The problem » The whole set of entries is to be restated word for word.
[Start of section]
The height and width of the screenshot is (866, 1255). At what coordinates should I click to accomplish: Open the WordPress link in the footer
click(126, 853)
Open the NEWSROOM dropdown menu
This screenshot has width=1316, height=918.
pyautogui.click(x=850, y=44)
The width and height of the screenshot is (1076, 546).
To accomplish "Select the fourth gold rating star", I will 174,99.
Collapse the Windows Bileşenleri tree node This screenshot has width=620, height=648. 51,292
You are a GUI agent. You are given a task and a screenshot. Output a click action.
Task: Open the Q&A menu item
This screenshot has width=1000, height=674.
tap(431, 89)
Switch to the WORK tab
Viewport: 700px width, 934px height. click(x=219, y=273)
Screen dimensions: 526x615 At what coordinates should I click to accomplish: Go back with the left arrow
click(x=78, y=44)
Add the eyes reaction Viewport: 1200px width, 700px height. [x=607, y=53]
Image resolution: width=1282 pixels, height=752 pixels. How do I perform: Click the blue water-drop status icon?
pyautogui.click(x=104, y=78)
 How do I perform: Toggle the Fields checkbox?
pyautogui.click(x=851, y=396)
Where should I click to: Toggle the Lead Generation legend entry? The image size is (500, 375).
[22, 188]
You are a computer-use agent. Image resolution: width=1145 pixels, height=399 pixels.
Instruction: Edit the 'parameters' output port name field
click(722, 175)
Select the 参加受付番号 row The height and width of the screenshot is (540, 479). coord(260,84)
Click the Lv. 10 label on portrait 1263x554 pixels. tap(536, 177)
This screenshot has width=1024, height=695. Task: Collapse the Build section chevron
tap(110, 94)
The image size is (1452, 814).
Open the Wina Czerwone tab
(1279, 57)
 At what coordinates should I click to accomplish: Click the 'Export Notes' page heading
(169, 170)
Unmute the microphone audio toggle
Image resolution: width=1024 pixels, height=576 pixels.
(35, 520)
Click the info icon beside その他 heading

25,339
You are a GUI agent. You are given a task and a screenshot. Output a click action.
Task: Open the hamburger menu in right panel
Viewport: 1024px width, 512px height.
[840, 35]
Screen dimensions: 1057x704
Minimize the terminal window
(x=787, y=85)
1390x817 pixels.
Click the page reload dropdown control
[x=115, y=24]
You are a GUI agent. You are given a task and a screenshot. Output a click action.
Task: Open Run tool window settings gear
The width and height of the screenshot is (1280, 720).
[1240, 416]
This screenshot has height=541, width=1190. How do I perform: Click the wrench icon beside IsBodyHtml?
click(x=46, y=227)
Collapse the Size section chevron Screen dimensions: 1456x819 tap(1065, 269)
[End of section]
Solution for this task »
The height and width of the screenshot is (866, 1255). At what coordinates should I click to accomplish: Open the WordPress link in the footer
click(126, 853)
Open the NEWSROOM dropdown menu
This screenshot has width=1316, height=918.
pyautogui.click(x=850, y=44)
The width and height of the screenshot is (1076, 546).
To accomplish "Select the fourth gold rating star", I will 174,99.
Collapse the Windows Bileşenleri tree node This screenshot has width=620, height=648. 51,292
You are a GUI agent. You are given a task and a screenshot. Output a click action.
Task: Open the Q&A menu item
This screenshot has width=1000, height=674.
tap(431, 89)
Switch to the WORK tab
Viewport: 700px width, 934px height. click(x=219, y=273)
Screen dimensions: 526x615 At what coordinates should I click to accomplish: Go back with the left arrow
click(x=78, y=44)
Add the eyes reaction Viewport: 1200px width, 700px height. [x=607, y=53]
Image resolution: width=1282 pixels, height=752 pixels. How do I perform: Click the blue water-drop status icon?
pyautogui.click(x=104, y=78)
 How do I perform: Toggle the Fields checkbox?
pyautogui.click(x=851, y=396)
Where should I click to: Toggle the Lead Generation legend entry? The image size is (500, 375).
[22, 188]
You are a computer-use agent. Image resolution: width=1145 pixels, height=399 pixels.
Instruction: Edit the 'parameters' output port name field
click(722, 175)
Select the 参加受付番号 row The height and width of the screenshot is (540, 479). coord(260,84)
Click the Lv. 10 label on portrait 1263x554 pixels. tap(536, 177)
This screenshot has width=1024, height=695. Task: Collapse the Build section chevron
tap(110, 94)
The image size is (1452, 814).
Open the Wina Czerwone tab
(1279, 57)
 At what coordinates should I click to accomplish: Click the 'Export Notes' page heading
(169, 170)
Unmute the microphone audio toggle
Image resolution: width=1024 pixels, height=576 pixels.
(35, 520)
Click the info icon beside その他 heading

25,339
You are a GUI agent. You are given a task and a screenshot. Output a click action.
Task: Open the hamburger menu in right panel
Viewport: 1024px width, 512px height.
[840, 35]
Screen dimensions: 1057x704
Minimize the terminal window
(x=787, y=85)
1390x817 pixels.
Click the page reload dropdown control
[x=115, y=24]
You are a GUI agent. You are given a task and a screenshot. Output a click action.
Task: Open Run tool window settings gear
The width and height of the screenshot is (1280, 720).
[1240, 416]
This screenshot has height=541, width=1190. How do I perform: Click the wrench icon beside IsBodyHtml?
click(x=46, y=227)
Collapse the Size section chevron Screen dimensions: 1456x819 tap(1065, 269)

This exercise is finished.